Extract every line starting at the line that contains "Marmalato, сеть магазинов" and ending with the final line of the data, inclusive; give only those lines, word for word.

***

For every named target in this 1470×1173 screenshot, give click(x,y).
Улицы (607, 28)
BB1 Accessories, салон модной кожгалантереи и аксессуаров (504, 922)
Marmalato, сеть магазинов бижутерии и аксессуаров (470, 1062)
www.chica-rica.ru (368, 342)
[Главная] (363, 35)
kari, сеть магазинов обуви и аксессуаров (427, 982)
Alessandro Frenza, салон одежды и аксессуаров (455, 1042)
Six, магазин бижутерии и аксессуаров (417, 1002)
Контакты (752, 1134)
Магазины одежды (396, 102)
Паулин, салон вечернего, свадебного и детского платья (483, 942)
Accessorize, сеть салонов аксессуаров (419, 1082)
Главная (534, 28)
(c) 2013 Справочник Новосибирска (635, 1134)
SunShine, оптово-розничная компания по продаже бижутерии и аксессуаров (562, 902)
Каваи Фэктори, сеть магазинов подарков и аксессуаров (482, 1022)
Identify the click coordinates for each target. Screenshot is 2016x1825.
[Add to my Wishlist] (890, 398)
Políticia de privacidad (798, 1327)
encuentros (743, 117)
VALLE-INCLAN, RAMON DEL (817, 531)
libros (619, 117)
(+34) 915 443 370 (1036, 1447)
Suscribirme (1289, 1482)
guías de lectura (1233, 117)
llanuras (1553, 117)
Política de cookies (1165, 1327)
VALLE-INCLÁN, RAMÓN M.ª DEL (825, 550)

***

Solution
Marmalato, сеть магазинов бижутерии и аксессуаров (470, 1062)
www.chica-rica.ru (368, 342)
[Главная] (363, 35)
kari, сеть магазинов обуви и аксессуаров (427, 982)
Alessandro Frenza, салон одежды и аксессуаров (455, 1042)
Six, магазин бижутерии и аксессуаров (417, 1002)
Контакты (752, 1134)
Магазины одежды (396, 102)
Паулин, салон вечернего, свадебного и детского платья (483, 942)
Accessorize, сеть салонов аксессуаров (419, 1082)
Главная (534, 28)
(c) 2013 Справочник Новосибирска (635, 1134)
SunShine, оптово-розничная компания по продаже бижутерии и аксессуаров (562, 902)
Каваи Фэктори, сеть магазинов подарков и аксессуаров (482, 1022)
Identify the click coordinates for each target. Screenshot is 2016x1825.
[Add to my Wishlist] (890, 398)
Políticia de privacidad (798, 1327)
encuentros (743, 117)
VALLE-INCLAN, RAMON DEL (817, 531)
libros (619, 117)
(+34) 915 443 370 (1036, 1447)
Suscribirme (1289, 1482)
guías de lectura (1233, 117)
llanuras (1553, 117)
Política de cookies (1165, 1327)
VALLE-INCLÁN, RAMÓN M.ª DEL (825, 550)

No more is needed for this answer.